Once in Antarctica, we had two excursions per day, usually one landing and one zodiac ride. One day we went kayaking instead of the zodiac ride. You are divided up into groups and when it’s your groups time slot you head down to the locker room to get you gear on and then line up for the zodiac boats. The first activity of the day was typically between 8:30-10:30 and the afternoon activity was typically between 2-4pm. Each group’s activity was an hour long. For example, groups A & B would go from 8:30am- 9:30am and then groups C & D would go from 9:30am-10:30am. I would usually order breakfast to the room so I could eat when we got back from the activity. Lunch was from 12-1:30pm and then it was time to get ready for activity number 2 of the day. After the afternoon excursion, we would all chill on the boat, either in the hot tub, in our rooms, journaling, playing monopoly deal, out on the deck watching for whales, or at one of the bars. There is no drinking until after the second excursion. Dinner was served from 7-9pm.




Sometimes there were lectures peppered throughout the day as well. We also had the polar plunge and camping mixed in when they determined the conditions were good!
Polar plunge & camping!
Animals We Saw
Every season in Antarctica is fabulous but if there are certain animals you want to see, then you should consider what month you want to visit! If you want to see more whales, later in the season will give you the best chance.
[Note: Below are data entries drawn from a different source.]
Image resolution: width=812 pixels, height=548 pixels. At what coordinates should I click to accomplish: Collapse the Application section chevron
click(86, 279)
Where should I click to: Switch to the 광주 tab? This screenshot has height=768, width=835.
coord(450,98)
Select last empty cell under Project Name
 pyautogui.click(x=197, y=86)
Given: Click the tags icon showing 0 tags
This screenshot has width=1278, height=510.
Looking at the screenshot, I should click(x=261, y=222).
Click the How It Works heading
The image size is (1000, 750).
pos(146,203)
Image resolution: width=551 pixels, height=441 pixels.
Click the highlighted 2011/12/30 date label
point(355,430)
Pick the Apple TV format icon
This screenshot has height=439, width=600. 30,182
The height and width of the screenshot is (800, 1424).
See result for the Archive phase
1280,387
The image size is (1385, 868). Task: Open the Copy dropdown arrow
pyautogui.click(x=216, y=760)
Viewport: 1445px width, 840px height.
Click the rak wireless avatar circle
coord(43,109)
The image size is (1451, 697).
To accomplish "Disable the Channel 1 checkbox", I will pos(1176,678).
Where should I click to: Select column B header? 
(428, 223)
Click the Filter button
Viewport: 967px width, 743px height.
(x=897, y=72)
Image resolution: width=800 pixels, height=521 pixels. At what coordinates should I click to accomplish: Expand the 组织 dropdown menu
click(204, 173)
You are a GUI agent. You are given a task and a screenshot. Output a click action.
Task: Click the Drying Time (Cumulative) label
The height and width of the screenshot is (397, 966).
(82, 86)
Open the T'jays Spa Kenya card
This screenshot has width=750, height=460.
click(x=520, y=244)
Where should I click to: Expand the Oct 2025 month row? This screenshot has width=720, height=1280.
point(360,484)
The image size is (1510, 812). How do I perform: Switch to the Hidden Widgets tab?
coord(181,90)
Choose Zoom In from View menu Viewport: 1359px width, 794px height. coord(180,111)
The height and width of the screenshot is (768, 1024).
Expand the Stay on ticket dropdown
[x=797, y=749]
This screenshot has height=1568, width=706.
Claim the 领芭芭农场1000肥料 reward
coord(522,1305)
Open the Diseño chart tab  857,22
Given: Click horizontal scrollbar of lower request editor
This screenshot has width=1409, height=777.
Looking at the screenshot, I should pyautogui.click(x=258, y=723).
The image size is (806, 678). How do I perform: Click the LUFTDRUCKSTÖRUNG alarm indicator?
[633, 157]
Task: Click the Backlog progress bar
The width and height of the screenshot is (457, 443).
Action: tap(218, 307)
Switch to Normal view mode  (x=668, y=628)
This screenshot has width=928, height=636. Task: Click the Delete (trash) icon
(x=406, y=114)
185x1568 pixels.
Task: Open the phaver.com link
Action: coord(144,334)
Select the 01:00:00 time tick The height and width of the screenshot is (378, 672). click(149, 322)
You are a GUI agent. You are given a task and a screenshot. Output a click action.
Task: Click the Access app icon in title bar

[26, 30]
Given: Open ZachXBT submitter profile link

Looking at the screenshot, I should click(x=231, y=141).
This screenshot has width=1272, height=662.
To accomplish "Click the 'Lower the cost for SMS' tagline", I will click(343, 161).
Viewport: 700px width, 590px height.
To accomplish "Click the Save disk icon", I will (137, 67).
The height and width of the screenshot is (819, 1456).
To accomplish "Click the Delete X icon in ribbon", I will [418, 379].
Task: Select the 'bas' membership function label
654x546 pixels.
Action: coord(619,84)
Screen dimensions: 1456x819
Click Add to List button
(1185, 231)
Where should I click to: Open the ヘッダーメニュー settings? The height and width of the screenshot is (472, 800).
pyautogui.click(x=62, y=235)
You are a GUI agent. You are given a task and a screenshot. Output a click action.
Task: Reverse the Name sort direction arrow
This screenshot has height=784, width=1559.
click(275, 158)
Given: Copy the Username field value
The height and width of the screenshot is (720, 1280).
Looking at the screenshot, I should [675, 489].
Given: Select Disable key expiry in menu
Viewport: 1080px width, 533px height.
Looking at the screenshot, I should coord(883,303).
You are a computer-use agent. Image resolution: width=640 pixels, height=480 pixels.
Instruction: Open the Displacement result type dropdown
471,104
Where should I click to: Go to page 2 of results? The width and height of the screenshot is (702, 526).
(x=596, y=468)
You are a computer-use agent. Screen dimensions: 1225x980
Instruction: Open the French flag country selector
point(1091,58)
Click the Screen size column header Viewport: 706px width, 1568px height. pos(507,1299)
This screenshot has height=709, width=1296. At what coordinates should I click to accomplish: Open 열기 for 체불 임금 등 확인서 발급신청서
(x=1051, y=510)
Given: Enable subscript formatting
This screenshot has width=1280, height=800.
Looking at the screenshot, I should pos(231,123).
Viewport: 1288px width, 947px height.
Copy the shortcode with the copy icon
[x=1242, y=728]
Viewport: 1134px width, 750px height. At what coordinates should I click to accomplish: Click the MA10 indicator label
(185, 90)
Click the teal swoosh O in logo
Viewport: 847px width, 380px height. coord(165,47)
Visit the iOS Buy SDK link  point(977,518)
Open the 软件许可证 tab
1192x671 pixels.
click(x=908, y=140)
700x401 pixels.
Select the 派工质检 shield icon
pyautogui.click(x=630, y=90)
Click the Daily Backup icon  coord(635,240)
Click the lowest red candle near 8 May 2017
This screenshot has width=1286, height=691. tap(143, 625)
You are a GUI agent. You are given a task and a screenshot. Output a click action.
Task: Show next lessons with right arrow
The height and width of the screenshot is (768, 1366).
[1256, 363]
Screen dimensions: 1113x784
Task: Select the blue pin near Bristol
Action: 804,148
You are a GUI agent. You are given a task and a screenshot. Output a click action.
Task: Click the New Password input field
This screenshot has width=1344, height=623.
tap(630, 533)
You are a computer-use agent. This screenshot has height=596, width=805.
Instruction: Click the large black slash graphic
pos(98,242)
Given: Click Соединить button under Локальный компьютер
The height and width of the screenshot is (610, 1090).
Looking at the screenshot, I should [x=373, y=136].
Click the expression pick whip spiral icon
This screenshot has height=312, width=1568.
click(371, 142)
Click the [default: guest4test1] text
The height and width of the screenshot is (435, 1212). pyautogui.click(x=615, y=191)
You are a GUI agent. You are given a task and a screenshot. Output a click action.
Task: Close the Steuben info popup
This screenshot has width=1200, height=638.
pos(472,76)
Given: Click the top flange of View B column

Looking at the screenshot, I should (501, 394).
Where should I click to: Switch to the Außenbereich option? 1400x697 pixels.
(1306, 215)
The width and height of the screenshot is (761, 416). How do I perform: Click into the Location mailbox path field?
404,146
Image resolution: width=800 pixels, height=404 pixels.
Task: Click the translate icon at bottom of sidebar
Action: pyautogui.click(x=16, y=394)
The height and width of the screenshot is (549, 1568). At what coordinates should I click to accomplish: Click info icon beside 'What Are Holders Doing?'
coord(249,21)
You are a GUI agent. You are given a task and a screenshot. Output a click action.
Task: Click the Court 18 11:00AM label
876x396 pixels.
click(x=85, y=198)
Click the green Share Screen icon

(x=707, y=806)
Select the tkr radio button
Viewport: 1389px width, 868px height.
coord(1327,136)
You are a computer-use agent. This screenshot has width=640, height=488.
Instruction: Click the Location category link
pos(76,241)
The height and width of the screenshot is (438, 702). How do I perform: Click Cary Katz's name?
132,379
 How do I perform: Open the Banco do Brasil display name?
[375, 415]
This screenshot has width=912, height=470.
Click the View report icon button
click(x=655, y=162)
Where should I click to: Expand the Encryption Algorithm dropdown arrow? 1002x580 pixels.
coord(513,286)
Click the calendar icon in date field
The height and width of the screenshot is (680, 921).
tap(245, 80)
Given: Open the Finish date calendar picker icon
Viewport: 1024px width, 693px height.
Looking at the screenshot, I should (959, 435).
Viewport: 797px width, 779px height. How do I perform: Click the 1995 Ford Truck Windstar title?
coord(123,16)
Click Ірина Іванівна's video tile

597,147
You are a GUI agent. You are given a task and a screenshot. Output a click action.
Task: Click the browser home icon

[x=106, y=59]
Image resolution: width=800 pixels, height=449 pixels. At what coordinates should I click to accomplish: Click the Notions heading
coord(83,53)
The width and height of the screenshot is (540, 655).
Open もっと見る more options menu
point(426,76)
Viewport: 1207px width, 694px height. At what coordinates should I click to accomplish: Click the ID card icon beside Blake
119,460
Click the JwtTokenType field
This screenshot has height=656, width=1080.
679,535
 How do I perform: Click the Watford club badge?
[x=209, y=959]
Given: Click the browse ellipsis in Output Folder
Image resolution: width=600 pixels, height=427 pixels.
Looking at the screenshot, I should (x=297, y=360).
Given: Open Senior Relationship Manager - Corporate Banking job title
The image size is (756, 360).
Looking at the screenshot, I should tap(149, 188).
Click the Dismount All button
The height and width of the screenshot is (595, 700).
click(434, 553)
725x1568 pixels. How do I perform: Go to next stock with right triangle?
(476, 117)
If you want to see penguins sitting on eggs before they hatch, late Nov/early Dec is your best bet. If you want to see baby fluff ball penguins, go in late Dec/early Jan. Here’s a good breakdown of what you’ll likely see when.
We got incredibly lucky and saw sooo many animals! I felt like I was on an adrenaline high the entire time.

We saw Weddell seals, Crabeater seals, Elephant seal and even a Leopard seal with her pup. Sometimes we saw them on land and sometimes floating on icebergs.



We saw three types of penguins: Adelie, Chinstrap and Gentoo. I loved them all. They were so chill and curious about us humans. They would let us walk right on past them with no disturbance. When we camped overnight, they walked all through the camp and also kept us up all night with their noises haha. We were there in early Dec so lots of them were mating and also keeping the eggs warm. If I get to go back to Antarctica, I’d love to go when the babies have hatched!!









We saw sooo many whales! I think we probably saw 50+ humpback whales over the course of the week. We even accidentally got too close to one after it was bubble feeding and it almost knocked us over with its fluke (tail). INCREDIBLE!





We also had the magical experience of hanging out with a pod of Orcas for the afternoon, which is rare as they don’t often sit in one spot. Our expedition leaders shared that they were mating, hence them staying in one bay for a few hours.



There were tons of birds as well, but I honestly don’t know their names. I need to get better at my birding skills haha.



Landscapes
Antarctica is incredibly grand. Beautiful mountains. Huge icebergs. So much sea ice!












Overall Thoughts
This place was truly a spectacular sight to be seen. I was completely blown away. It exceeded every expectation I had. I would absolutely recommend it to anyone who had even the slightest bit of interest in going. It was tranquil. It was calm. It was quiet. It was enormous. It was imposing. It was breathtaking. It was dynamic. It was white. It was blue. It was magnificent. It also felt so special to know that you are part of a very small percent of humans that get the privilege of seeing this part of the world with your own eyes. I am so grateful.